* [Exercise instructions]
Write out, word for word, every line in the data below from the one containing "You are a GUI agent. The screenshot is 1920×1080." to the one containing "Новости (267, 1879)", both of them included.
Entries shown section start
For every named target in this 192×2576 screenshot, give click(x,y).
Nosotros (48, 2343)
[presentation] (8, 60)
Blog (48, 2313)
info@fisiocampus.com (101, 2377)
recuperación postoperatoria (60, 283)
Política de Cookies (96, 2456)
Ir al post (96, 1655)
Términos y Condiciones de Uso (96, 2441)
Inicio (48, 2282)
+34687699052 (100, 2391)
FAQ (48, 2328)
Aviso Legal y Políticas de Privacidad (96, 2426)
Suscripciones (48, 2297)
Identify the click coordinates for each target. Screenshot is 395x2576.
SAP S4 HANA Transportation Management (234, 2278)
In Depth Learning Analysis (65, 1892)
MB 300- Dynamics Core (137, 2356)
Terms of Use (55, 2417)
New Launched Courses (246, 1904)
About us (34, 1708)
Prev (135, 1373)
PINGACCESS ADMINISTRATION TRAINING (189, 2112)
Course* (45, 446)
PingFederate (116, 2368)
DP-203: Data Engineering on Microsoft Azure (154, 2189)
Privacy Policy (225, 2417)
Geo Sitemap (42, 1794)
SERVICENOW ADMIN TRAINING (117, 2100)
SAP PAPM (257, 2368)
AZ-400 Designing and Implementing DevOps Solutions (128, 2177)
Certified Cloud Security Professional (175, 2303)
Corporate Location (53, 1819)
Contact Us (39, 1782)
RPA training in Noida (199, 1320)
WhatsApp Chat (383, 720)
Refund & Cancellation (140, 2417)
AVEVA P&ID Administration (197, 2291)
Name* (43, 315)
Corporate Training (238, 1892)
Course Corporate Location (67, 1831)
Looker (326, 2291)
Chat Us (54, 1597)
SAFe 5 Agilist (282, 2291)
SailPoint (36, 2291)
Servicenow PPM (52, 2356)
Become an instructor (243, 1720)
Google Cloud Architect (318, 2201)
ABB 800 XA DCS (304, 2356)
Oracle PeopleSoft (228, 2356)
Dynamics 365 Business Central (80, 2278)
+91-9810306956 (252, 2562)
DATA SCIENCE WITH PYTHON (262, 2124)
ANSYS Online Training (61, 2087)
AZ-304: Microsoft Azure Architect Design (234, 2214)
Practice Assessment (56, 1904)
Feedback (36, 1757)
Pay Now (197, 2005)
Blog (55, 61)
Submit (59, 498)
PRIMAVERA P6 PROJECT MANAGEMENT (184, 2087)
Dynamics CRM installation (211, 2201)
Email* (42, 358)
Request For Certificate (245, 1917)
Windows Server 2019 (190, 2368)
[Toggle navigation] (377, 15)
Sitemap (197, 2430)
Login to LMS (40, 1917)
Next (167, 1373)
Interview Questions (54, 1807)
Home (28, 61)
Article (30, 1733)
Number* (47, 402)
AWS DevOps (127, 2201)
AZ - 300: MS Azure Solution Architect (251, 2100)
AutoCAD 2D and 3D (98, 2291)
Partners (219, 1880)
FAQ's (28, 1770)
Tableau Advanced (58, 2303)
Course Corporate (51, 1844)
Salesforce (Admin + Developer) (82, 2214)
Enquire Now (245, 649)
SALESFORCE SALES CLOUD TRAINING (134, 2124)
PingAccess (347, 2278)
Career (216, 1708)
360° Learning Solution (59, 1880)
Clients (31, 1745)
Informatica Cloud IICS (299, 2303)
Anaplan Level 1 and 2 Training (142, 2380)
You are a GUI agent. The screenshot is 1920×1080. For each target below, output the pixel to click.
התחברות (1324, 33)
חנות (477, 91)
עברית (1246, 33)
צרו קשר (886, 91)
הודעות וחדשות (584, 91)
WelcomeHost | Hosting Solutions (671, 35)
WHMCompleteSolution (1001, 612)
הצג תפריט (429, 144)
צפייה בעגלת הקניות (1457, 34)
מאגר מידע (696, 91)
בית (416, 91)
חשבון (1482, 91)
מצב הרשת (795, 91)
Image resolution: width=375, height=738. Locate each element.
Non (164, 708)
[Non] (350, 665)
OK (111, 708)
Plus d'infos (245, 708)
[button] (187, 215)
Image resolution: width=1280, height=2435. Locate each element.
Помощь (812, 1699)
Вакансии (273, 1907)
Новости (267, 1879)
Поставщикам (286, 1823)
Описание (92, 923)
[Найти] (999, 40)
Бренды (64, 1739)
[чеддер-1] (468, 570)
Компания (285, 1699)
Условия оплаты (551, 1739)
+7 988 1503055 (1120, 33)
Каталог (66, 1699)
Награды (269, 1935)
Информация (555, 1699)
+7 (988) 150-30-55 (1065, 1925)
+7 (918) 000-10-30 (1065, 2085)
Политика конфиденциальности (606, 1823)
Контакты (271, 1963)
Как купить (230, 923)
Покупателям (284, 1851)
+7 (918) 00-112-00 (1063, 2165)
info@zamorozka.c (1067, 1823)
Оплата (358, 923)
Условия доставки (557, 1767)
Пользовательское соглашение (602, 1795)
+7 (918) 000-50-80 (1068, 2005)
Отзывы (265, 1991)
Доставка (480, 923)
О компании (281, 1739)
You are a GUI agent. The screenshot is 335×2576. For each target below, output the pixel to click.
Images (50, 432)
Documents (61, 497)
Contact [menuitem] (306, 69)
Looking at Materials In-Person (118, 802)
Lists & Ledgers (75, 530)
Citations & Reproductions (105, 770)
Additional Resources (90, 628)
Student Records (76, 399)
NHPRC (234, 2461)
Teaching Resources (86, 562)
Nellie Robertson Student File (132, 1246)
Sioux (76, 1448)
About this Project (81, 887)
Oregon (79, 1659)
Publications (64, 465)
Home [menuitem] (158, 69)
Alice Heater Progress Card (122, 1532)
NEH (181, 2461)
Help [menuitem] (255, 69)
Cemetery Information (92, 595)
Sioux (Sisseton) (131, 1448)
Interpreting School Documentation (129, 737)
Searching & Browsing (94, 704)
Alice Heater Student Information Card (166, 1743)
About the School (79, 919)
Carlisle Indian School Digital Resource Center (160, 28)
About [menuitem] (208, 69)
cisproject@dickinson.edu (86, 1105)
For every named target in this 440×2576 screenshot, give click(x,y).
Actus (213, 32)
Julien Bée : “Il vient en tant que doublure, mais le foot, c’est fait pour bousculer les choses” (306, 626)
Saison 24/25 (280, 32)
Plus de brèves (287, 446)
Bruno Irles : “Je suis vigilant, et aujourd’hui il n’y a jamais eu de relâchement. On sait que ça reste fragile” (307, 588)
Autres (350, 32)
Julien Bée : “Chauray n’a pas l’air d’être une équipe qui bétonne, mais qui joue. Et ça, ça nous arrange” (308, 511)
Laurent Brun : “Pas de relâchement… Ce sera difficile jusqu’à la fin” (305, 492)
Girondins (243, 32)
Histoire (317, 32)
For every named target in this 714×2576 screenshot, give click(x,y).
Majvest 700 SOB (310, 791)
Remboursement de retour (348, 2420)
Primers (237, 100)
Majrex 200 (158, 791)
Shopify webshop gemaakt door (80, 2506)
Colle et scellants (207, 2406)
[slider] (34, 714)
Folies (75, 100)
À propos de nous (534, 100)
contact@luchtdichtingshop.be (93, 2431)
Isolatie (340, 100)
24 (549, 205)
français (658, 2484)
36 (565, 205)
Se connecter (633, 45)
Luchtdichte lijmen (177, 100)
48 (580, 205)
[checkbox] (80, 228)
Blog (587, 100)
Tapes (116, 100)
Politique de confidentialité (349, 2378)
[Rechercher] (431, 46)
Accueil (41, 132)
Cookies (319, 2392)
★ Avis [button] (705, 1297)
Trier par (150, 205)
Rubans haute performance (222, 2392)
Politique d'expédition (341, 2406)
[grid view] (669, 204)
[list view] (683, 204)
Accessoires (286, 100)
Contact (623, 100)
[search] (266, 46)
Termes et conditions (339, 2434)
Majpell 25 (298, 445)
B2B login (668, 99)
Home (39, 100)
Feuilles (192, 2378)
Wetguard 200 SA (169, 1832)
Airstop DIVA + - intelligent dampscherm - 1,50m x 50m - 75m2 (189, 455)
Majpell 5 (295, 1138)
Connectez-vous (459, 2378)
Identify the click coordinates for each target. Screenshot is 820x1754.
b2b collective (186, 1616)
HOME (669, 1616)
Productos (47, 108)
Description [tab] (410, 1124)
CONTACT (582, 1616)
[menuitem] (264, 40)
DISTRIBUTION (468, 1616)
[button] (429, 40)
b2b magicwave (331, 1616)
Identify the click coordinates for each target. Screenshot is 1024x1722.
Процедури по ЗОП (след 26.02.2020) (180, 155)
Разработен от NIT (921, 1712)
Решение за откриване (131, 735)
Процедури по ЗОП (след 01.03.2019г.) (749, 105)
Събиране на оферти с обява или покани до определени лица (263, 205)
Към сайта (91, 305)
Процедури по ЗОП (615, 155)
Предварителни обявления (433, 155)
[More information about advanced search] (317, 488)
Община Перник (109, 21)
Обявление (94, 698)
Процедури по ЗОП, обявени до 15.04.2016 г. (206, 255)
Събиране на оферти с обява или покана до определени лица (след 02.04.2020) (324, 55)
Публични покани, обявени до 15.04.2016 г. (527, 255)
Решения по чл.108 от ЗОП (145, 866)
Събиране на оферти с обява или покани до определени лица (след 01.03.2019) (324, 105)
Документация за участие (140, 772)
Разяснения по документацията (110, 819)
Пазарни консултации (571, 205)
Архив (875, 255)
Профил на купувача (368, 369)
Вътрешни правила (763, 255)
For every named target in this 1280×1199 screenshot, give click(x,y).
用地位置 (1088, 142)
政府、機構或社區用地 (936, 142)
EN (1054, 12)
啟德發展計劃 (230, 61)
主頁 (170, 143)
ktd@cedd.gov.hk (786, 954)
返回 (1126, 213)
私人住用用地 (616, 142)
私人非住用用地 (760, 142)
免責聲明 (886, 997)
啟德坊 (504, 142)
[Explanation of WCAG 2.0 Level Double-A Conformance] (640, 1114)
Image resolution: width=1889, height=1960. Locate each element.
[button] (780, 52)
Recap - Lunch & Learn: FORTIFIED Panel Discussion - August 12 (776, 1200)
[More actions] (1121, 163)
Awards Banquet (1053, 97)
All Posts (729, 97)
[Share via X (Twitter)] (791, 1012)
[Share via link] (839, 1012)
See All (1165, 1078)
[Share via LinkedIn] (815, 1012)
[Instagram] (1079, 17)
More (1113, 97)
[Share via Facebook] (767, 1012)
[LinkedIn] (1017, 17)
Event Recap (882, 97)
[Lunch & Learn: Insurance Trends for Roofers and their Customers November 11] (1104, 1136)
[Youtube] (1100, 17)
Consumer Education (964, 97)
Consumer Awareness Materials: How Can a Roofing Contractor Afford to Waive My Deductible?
Entries shown section end
* [Task answer]
You are a GUI agent. The screenshot is 1920×1080. For each target below, output the pixel to click.
התחברות (1324, 33)
חנות (477, 91)
עברית (1246, 33)
צרו קשר (886, 91)
הודעות וחדשות (584, 91)
WelcomeHost | Hosting Solutions (671, 35)
WHMCompleteSolution (1001, 612)
הצג תפריט (429, 144)
צפייה בעגלת הקניות (1457, 34)
מאגר מידע (696, 91)
בית (416, 91)
חשבון (1482, 91)
מצב הרשת (795, 91)
Image resolution: width=375, height=738. Locate each element.
Non (164, 708)
[Non] (350, 665)
OK (111, 708)
Plus d'infos (245, 708)
[button] (187, 215)
Image resolution: width=1280, height=2435. Locate each element.
Помощь (812, 1699)
Вакансии (273, 1907)
Новости (267, 1879)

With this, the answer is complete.